Berlusconi, le escort non cancellano l'azione di governo

Escort, ragazze di piccola virtù, belle di notte e di giorno escono dal demi-mond e scivolano attraverso giornali apparentemente togati nelle nequizie della politica. Ormai sembra che l'attività di dibattito si risolva nella ricerca di ragazze avvenenti e disponibili e dei loro book oltre che dei loro ricordi fatti di notti movimentate e titolate.
Era lì la festa? Era lì che stavano i Vip, era lì che stavano i padroni del vapore delle carni scelte?
La politica diventa ormai un vaudeville, con porte che si chiudono e soprattutto si aprono e a giudici di questo generale smutandamento si ergono i cattedratici dei giornali più pruriginosi. Ma in questa materia i politici messi sotto accusa, e per primo parliamo del Cavaliere di Arcore, hanno violato norme penali e di civico comportamento? Pare proprio di no. Le sottovesti passano e i politici restano nell'indifferenza nervosa di certe procure.
Silvio Berlusconi, che ha tanti difetti tranne quello dell'insincerità dice di voler vivere la sua vita in un certo modo. Noi che veniamo da una cultura politica che preferiva il palamidone di Giovanni Giolitti ai maglioncini dell'attuale premier, ci nutriamo di rimpianti ma non abbiamo nulla da rimproverare al capo del governo.
È singolare che si contesti al premier una condotta che non ha alcuna rilevanza penale né costituzionale: qualcuno lo invidia, qualche altro lo deplora ma il giudizio sulla sua azione di governo non cambia.
E veniamo al secondo punto. Anche chi lo ha criticato ha dovuto riconoscere che il governo Berlusconi ha realizzato buona parte di quanto promesso; la parte non realizzata è inferiore a quanto non fatto in altri importanti Paesi europei. Fra le realizzazioni vanno ricordare la riforma della pubblica amministrazione (Brunetta), la riforma delle pensioni (Sacconi-Tremonti), riforma della scuola e dell’università (Gelmini), dei servizi locali. In tutto sei grandi riforme che hanno inciso sull’immobilismo dello stato italiano.
La disoccupazione in Italia è inferiore a quella di altre aree dell'euro zona, l'andamento delle esportazioni lascia presagire tempi migliori.
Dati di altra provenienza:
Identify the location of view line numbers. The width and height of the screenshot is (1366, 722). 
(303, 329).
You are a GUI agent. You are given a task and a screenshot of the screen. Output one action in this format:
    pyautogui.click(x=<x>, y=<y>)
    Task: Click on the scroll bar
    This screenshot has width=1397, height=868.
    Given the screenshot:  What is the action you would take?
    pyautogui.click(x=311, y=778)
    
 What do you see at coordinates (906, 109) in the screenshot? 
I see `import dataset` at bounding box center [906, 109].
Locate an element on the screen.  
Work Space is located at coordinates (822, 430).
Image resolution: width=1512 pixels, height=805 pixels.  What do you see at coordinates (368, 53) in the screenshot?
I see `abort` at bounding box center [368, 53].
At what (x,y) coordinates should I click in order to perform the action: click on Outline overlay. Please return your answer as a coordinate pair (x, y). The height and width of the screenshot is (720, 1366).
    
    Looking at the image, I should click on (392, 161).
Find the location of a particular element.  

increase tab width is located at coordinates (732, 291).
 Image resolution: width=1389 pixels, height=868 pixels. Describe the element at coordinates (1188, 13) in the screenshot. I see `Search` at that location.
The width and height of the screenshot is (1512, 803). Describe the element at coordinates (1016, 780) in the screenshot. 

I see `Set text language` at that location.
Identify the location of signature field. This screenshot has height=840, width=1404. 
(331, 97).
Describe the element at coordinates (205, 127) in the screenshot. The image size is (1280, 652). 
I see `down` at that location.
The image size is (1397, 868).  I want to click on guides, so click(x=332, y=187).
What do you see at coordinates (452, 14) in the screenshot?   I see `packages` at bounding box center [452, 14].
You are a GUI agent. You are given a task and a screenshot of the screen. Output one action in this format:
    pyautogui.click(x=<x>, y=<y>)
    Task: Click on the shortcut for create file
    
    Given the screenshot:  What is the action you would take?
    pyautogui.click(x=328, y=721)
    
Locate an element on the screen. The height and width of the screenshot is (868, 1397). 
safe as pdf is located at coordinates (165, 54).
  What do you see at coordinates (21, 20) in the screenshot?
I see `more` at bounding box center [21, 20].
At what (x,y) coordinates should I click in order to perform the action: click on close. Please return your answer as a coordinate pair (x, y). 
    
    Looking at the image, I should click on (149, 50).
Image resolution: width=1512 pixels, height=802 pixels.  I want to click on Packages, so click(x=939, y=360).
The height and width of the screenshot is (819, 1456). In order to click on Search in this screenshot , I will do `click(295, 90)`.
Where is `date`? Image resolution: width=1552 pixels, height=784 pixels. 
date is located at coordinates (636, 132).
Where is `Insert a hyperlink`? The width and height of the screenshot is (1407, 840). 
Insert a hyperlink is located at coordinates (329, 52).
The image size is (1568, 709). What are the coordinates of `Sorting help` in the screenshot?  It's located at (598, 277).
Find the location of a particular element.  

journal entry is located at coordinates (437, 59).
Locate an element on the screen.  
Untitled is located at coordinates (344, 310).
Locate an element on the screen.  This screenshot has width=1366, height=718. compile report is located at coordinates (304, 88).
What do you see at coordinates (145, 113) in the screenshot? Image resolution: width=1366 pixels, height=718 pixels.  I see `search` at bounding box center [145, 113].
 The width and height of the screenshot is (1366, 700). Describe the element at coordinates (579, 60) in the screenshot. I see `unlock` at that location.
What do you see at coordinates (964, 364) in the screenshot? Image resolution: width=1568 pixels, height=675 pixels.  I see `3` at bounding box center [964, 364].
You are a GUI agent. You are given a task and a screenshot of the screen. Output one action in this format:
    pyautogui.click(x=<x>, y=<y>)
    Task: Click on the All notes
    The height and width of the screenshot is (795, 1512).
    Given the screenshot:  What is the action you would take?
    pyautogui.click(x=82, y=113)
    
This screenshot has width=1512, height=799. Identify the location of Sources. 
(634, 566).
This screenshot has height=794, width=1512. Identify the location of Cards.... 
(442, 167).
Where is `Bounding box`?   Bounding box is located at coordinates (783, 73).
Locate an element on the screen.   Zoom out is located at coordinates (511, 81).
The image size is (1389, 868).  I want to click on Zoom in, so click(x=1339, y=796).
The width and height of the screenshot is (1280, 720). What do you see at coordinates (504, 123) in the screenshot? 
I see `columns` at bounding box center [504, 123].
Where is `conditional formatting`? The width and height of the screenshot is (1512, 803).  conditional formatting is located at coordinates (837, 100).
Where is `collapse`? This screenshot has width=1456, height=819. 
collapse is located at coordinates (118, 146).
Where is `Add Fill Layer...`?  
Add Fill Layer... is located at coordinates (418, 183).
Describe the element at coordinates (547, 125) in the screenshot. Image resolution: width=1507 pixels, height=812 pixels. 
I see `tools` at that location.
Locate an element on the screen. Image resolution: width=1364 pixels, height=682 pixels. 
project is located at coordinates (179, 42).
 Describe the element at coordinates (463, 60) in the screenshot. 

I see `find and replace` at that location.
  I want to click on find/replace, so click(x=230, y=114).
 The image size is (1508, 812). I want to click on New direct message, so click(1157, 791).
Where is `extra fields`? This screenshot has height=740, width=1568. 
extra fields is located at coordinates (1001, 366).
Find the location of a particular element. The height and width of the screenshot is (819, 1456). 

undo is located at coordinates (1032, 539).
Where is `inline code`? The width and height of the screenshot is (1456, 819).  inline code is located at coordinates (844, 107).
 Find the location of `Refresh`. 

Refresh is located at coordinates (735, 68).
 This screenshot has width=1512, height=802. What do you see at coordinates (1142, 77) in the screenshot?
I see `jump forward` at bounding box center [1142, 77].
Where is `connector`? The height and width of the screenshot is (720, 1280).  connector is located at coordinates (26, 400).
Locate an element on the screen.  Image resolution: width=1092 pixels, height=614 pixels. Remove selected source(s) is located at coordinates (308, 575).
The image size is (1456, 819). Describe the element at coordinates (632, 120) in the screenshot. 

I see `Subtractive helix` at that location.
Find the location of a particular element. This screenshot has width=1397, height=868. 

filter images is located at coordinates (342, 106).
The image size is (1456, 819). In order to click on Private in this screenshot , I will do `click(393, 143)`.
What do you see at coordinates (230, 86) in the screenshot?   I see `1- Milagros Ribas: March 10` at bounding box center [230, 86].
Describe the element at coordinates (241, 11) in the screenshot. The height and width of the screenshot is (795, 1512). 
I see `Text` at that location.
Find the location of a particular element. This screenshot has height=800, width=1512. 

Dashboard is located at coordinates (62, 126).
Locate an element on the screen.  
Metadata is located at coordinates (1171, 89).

Autorevoli osservatori dell'area di sinistra riconoscono che questo governo di centrodestra ha fatto una politica di centrosinistra, sostenendo i redditi delle famiglie meno abbienti e detassando una parte del lavoro operaio.
Allora, bruciamo tutto questo sulla pira delle escort? Queste storie di ragazze facili non ci piacciono, ma l'unico giudice in questa materia è il popolo italiano con la sua sensibilità. Sarà il caso di ricordare che autorevoli sondaggi indicano che il 50% degli italiani è soddisfatto delle condizioni in cui si trova a vivere e a lavorare. In altri Paesi europei la situazione non è questa.
Il governo, quindi non dovrebbe essere bruciato con le escort incolpevoli.
Il dialogo ancora aperto fra il Popolo della Libertà e i finiani di Futuro e libertà deve superare i tormenti e la tormenta mediatica di questi giorni convulsi. Ci sono scadenze serie che riguardano la riforma dello Stato e il suo adeguamento alle esigenze di questi tempi nuovi e convulsi.
Gli eletti dal popolo di centrodestra dovranno fare riferimento a questo mandato e ai progetti condivisi: non c'è posto per le escort e per il circo mediatico che ne accompagna ricordi e rivelazioni.
L'Italia merita più del gossip gonfiato, si aspetta un governo che funzioni e che possa tirare la carretta così come sono disposti a fare tutti i cittadini.